Los 50 años de la revolución en Cuba

El 50 aniversario de la revolución cubana obliga a señalar las precarias condiciones sociales y económicas en que viven los habitantes de la isla, con la agravante de que no pueden ejercer el elemental principio de libertad. Los países deben insistir para que ese pueblo pueda ejercer con plenitud sus derechos civiles.

domingo, 11 de enero de 2009

El 1° de enero de 1959 el dictador Fulgencio Batista era expulsado del poder en Cuba por una fuerza guerrillera comandada por el abogado Fidel Alejandro Castro Ruz. Cincuenta años pasaron desde aquella revolución que prometía un hombre nuevo.

Los demócratas y liberales del mundo entero que entonces celebraron la victoria de Castro, ilusionados con la llegada de la democracia y la libertad a esa gran nación latinoamericana, nunca imaginaron que llegaba para quedarse la más larga tiranía personal de todos los tiempos.

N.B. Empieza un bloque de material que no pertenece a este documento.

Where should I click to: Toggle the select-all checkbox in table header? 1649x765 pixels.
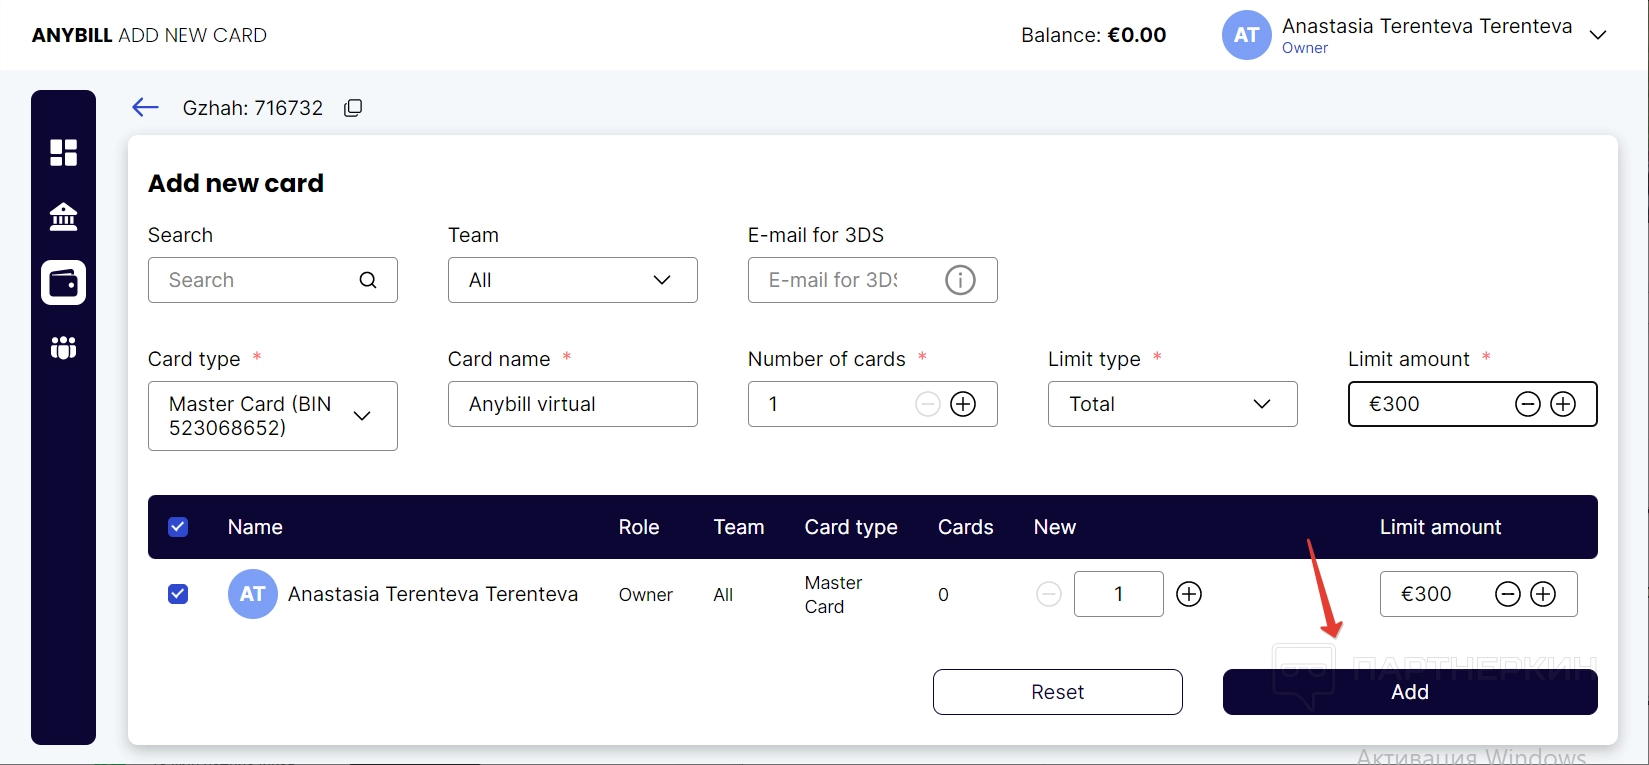click(178, 527)
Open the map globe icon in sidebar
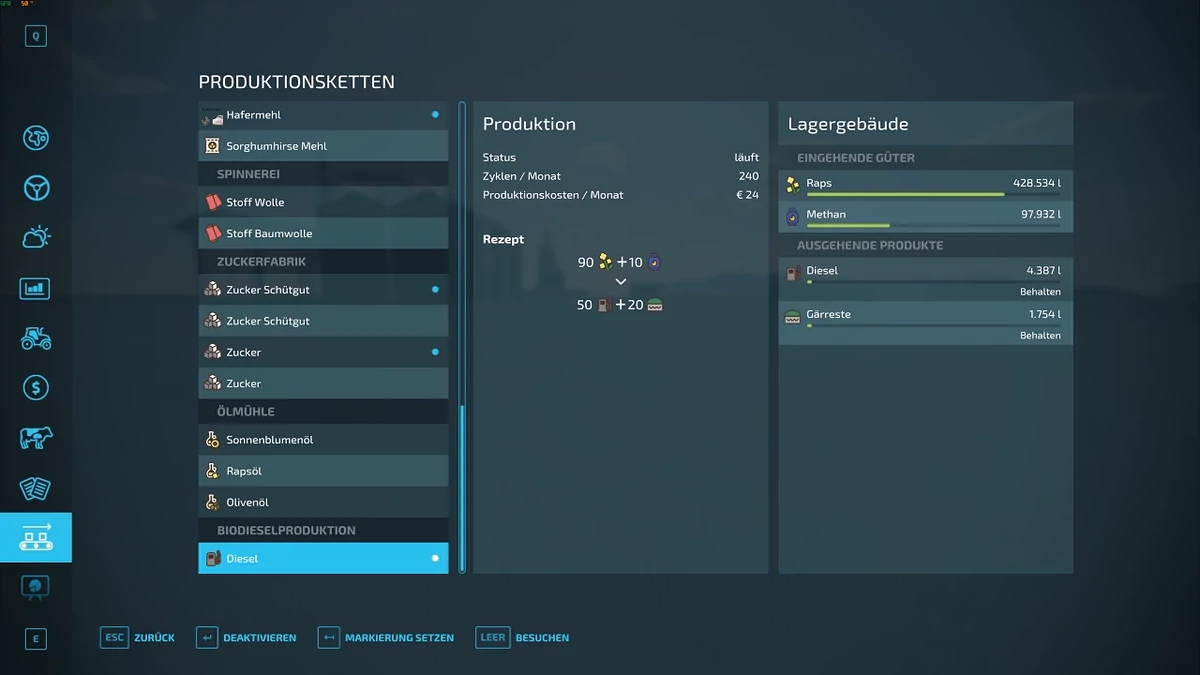Viewport: 1200px width, 675px height. pos(36,138)
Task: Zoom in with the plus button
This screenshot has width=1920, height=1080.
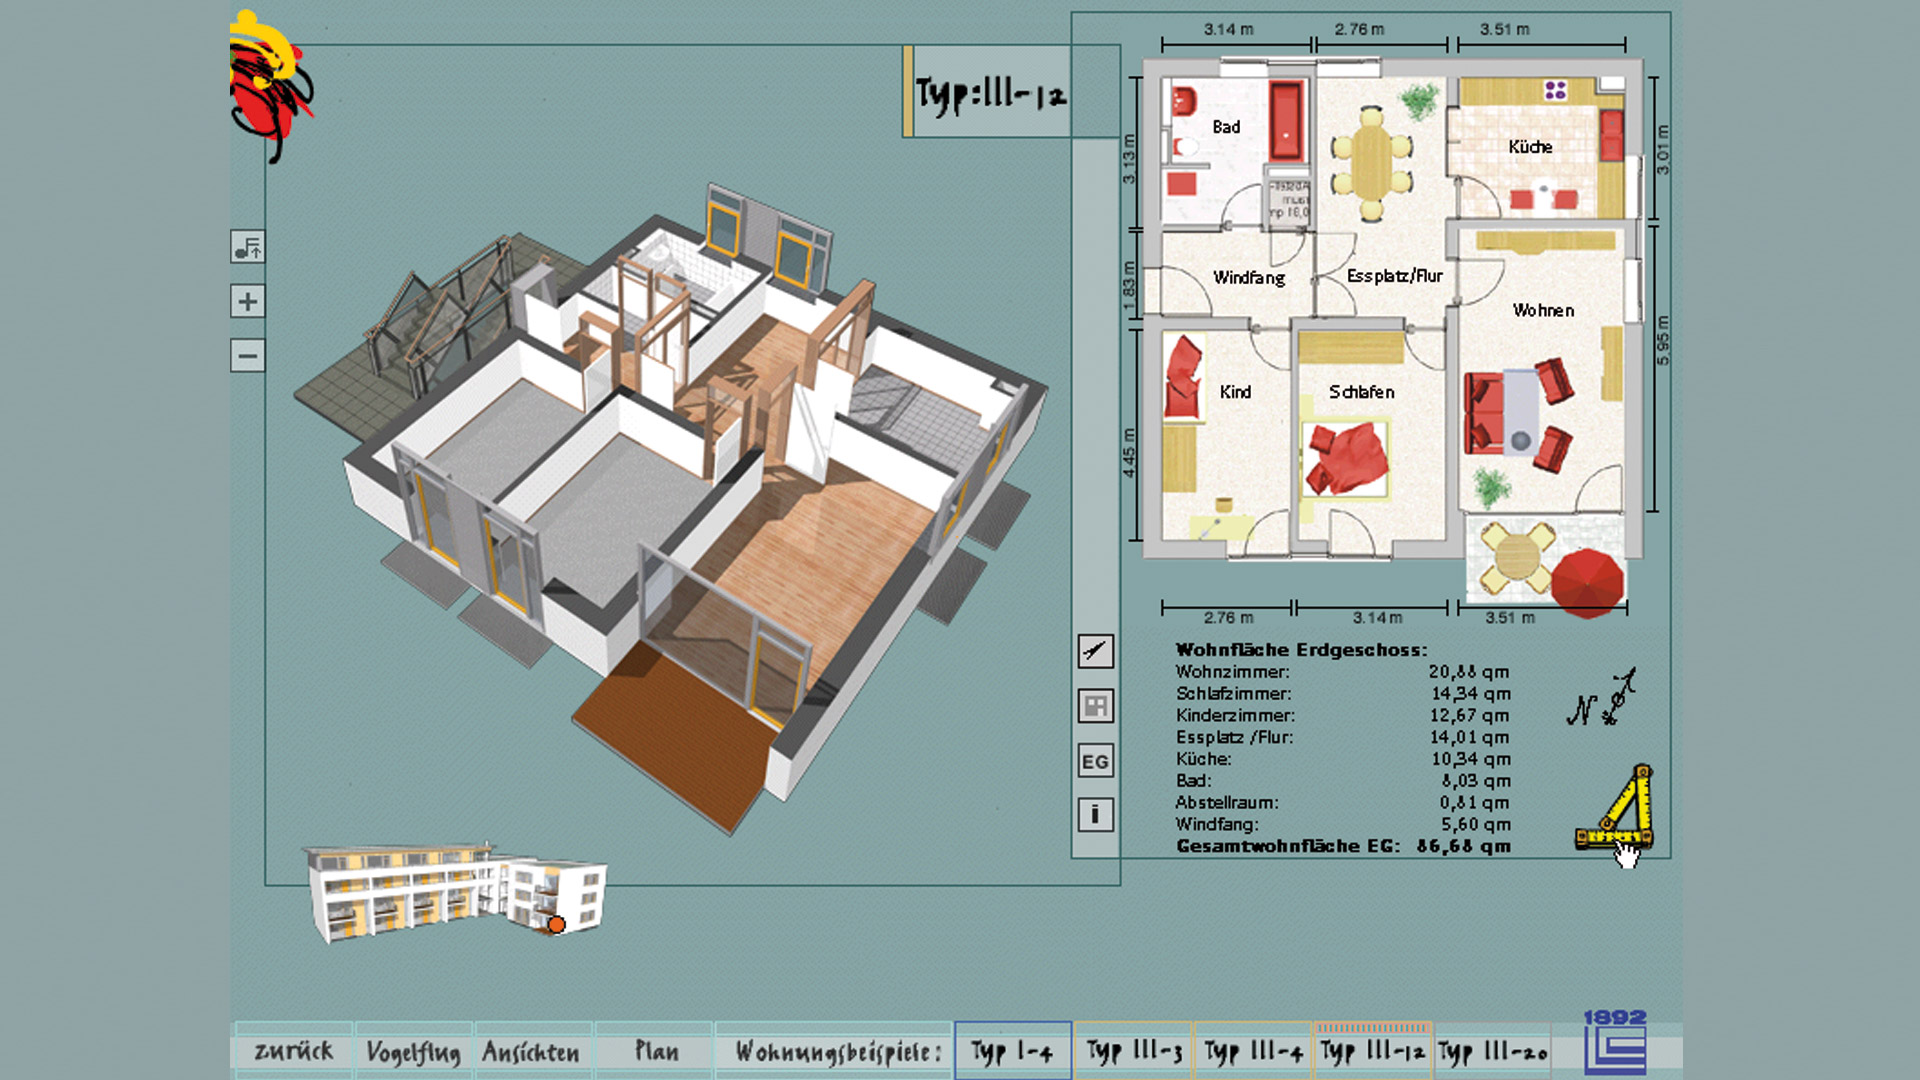Action: [x=247, y=301]
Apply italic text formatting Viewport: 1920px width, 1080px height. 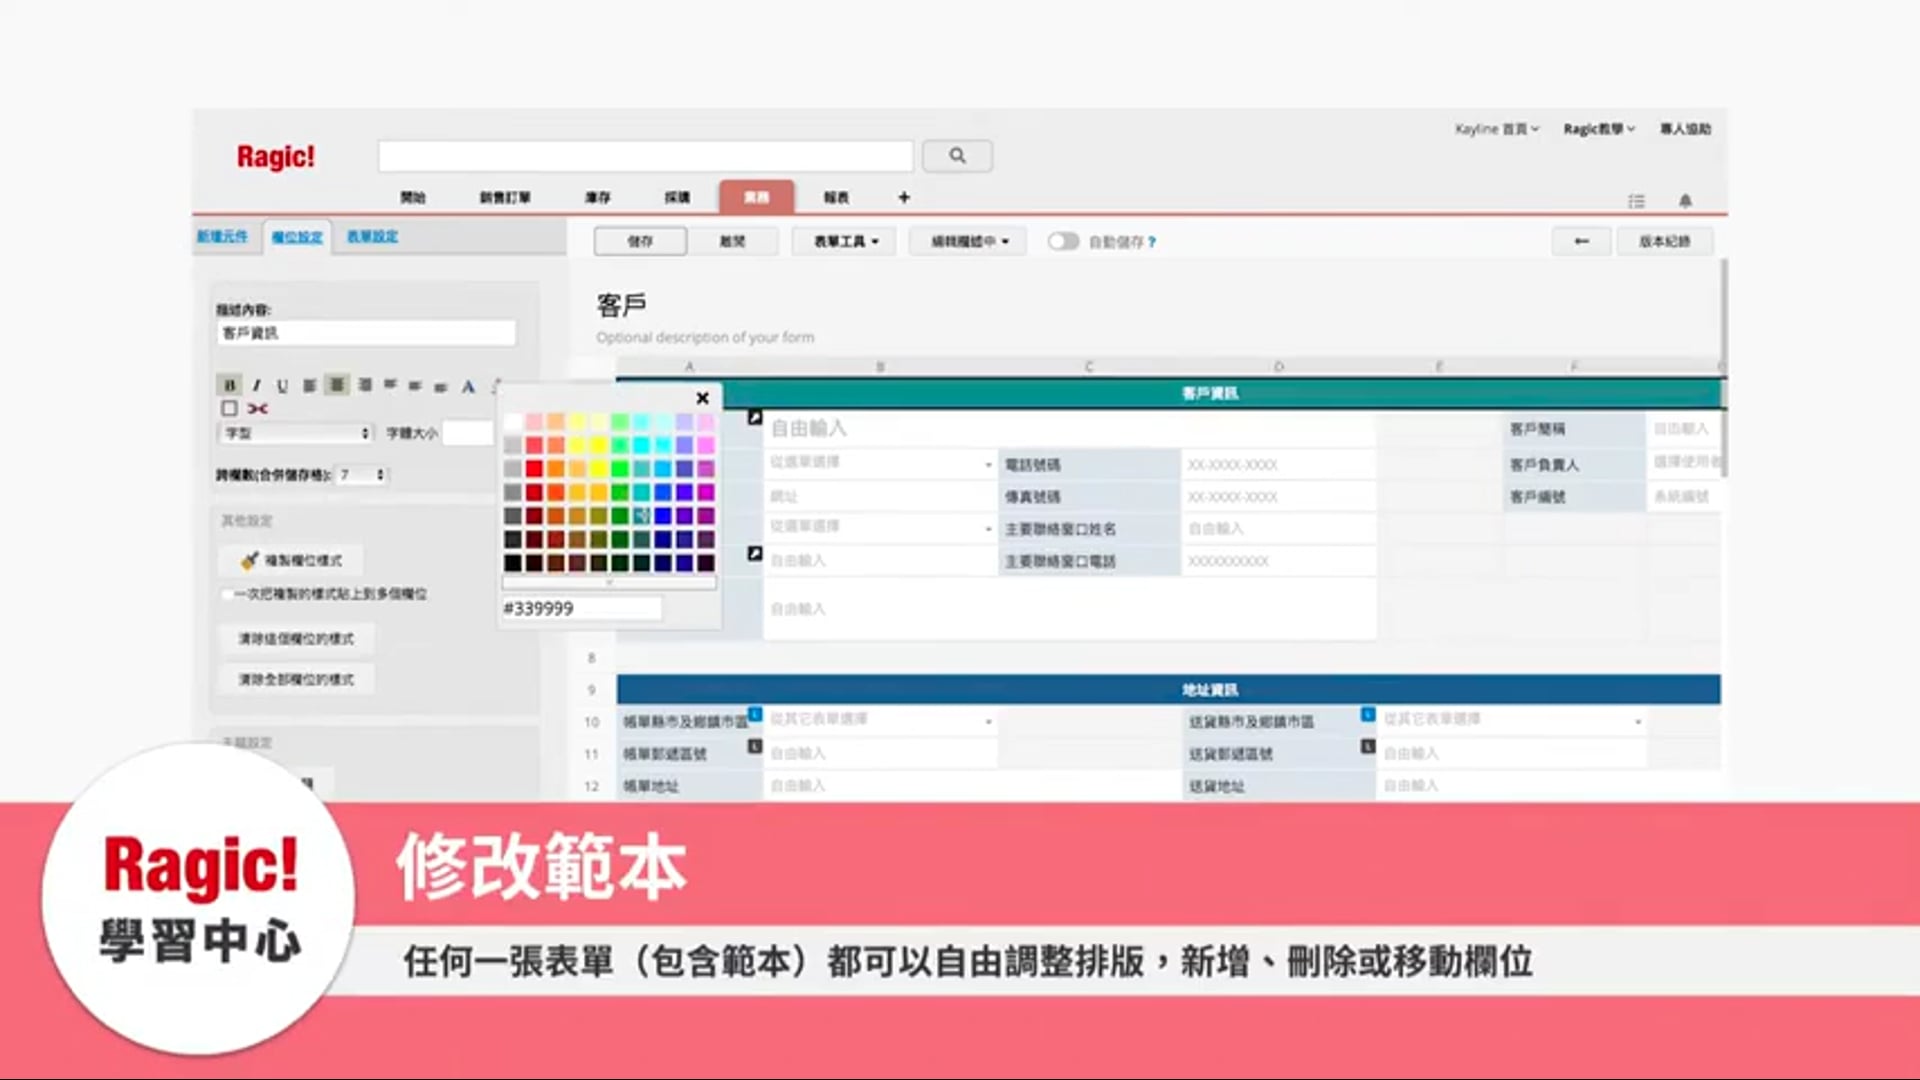256,385
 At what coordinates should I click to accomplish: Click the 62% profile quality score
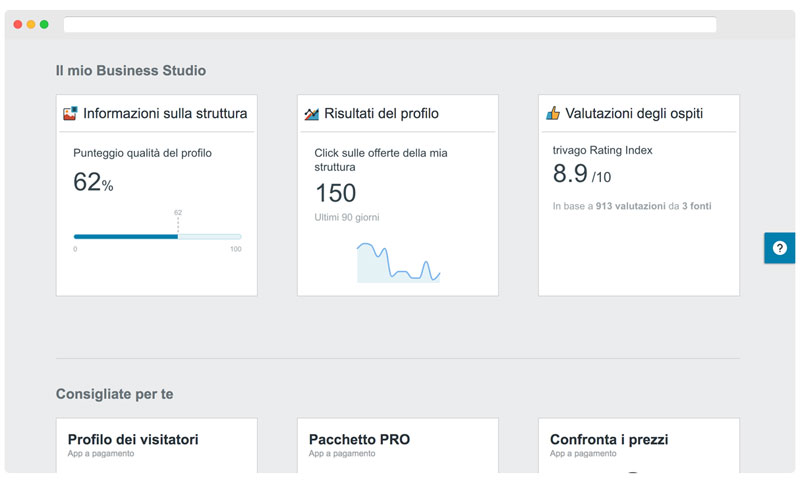(x=93, y=183)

Son muchos años y muchas cosas sucedieron en el mundo desde entonces. Examinar a fondo esa historia compleja, llena de paradojas y contradicciones en el plano de los derechos del hombre, o en el plano social o económico, o de la política exterior, excede las posibilidades físicas de esta columna editorial. Sin embargo, resulta inevitable hacer algún breve balance de los resultados que hoy muestra esa revolución, que aún hoy grita sus proclamas.

Tras 50 años, gobierna el mismo hombre que, en nombre del cambio, llegó al poder el primer día y que hoy, enfermo, transfiere el gobierno a su hermano.

El Estado cubano mantiene un inmenso aparato represivo, por medio del cual ejerce, a través de la delación, la amenaza, la extorsión y el miedo, la más terrible censura a toda forma de libertad. Los cubanos no pueden entrar, salir ni moverse libremente en su territorio y mucho menos expresar libremente su pensamiento crítico del gobierno sin el riesgo de sufrir la cárcel u otras formas de hostigamiento.

En el plano social, Cuba muestra los más altos índices de alfabetización de América Latina, los niños no pasan hambre en su primera infancia. Pero la extrema pobreza se reparte a lo largo y a lo ancho del territorio nacional y el mercado negro, la mendicidad y la prostitución se extienden en las zonas urbanas.

Ha alcanzado un alto nivel académico en la medicina y la tasa de médicos per cápita es una de las más elevadas del mundo. Sin embargo, la gran mayoría de los hospitales y centros asistenciales carecen de los más elementales recursos y faltan médicos porque son enviados a otras naciones, como Venezuela, cambiando servicios por petróleo.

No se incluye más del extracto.